### Task details:
Copy the lines below without any changes, beginning with the line that contains "This screenshot has height=298, width=537." and ending after the line that contains "Action: pyautogui.click(x=17, y=110)".

### Recorded information:
▼▼▼
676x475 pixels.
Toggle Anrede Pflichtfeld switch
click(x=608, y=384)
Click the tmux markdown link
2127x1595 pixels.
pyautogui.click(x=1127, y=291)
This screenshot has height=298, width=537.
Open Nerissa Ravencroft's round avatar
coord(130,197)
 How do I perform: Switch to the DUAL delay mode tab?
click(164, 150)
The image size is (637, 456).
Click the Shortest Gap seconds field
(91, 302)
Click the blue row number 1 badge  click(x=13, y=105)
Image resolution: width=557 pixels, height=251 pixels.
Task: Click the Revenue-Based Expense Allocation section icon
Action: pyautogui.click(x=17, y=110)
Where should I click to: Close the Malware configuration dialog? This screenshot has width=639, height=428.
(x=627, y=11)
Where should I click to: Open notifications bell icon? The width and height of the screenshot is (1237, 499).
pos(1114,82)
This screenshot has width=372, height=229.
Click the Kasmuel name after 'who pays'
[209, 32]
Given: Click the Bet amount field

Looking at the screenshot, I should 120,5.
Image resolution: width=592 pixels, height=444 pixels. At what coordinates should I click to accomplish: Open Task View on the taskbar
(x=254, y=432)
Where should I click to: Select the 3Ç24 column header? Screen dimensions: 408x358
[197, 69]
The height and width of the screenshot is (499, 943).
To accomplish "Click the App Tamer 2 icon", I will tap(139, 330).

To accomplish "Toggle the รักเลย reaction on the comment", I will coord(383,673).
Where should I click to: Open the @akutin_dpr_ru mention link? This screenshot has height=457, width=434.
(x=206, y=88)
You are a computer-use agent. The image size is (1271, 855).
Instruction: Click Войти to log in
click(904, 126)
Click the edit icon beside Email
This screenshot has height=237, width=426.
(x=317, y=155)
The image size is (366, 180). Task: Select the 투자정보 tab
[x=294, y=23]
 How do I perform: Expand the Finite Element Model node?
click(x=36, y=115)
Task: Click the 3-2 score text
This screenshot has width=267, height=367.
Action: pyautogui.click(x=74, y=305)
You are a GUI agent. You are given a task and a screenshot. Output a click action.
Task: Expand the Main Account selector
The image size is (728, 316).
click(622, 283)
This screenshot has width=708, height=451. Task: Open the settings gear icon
▲▲▲
### Final result:
This screenshot has height=298, width=537.
Open Nerissa Ravencroft's round avatar
coord(130,197)
 How do I perform: Switch to the DUAL delay mode tab?
click(164, 150)
The image size is (637, 456).
Click the Shortest Gap seconds field
(91, 302)
Click the blue row number 1 badge  click(x=13, y=105)
Image resolution: width=557 pixels, height=251 pixels.
Task: Click the Revenue-Based Expense Allocation section icon
Action: pyautogui.click(x=17, y=110)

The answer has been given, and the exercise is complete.